Description
Keto Blueberry bread is a soft-textured sugar free quick bread that is not overly sweet. The flavor of the berries shines through and you will want to enjoy this for breakfast and as a treat for dessert.
Ingredients
- 2 cups fine milled almond flour, sifted
- 2 tablespoons coconut flour, sifted
- 1 1/2 teaspoons baking powder
- 1/2 teaspoon xanthan gum*
- 1/8 teaspoon salt
- 4 large eggs, room temperature
- 1/3 cup Allulose sweetener *
- 1/3 cup Swerve *
- 1/4 cup heavy cream, room temperature
- 3 tablespoons unsalted butter, softened to room temperature
- 1 teaspoon pure vanilla extract
- 3/4 cup blueberries *
Instructions
- Preheat oven to 350°F. Use a piece of parchment baking paper to line a 8 1/2 x 4 1/2 inch aluminum baking pan. Or you can spray pan with non-stick baking spray.
- Combine the flours, salt, baking powder and xanthan gum in a bowl.
- In a mixing bowl, use a mixer or whisk by hand, the eggs and sugar substitute until it begins to look frothy, with small bubbles, about 2 minutes.

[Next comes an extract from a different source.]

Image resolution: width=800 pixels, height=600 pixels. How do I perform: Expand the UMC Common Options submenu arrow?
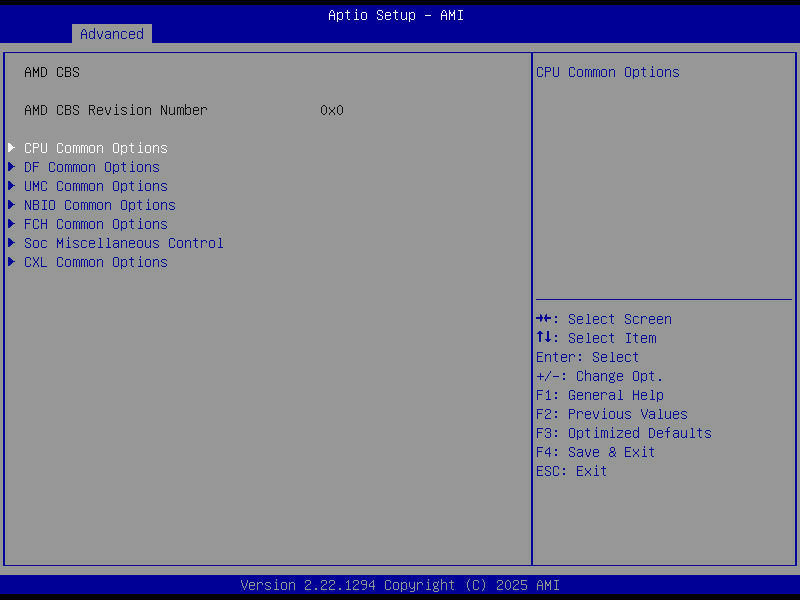coord(11,185)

- Mix in the heavy cream and vanilla.
- Pour in the flour mixture and mix until combined, about 1 minute.
- Add the softened butter and mix for 1 more minute.
- Spoon about 1/2-3/4 cup of plain batter onto the bottom of pan.
- Add the berries into remaining batter and gently fold into the batter with a spoon by hand.
- Pour the blueberry batter into the pan, smooth the top and gently tap on the counter to remove air bubbles.
- Bake for 45 minutes. Test with a toothpick, bake a few minutes longer if needed.*
- Cool on a rack for 10 minutes, remove from pan and allow to fully cool before slicing.
- I sprinkled a bit of sugar free powdered sugar. You can also make a glaze if you prefer.
Notes
*Instead of the Allulose/Swerve combo, you can use 2/3-3/4 cup of your preferred sugar substitute. I always taste a bit of the batter for sweetness. I tend to add less at the start and add a tablespoon more if needed.
*Xanthan gum helps with texture but you can leave it out if you don't have any. No specialty store needed, you can buy a small tin in the grocery store. It keeps a long time in the pantry.
*Check on your bread about halfway through baking. If it seems to be browning too quickly, lightly cover the top with a piece of aluminum foil.
*The bread is done when there aren't any large crumbs on a toothpick. It should be just about clean.
*Cooling is important. If you slice the bread too soon and it may crumble apart.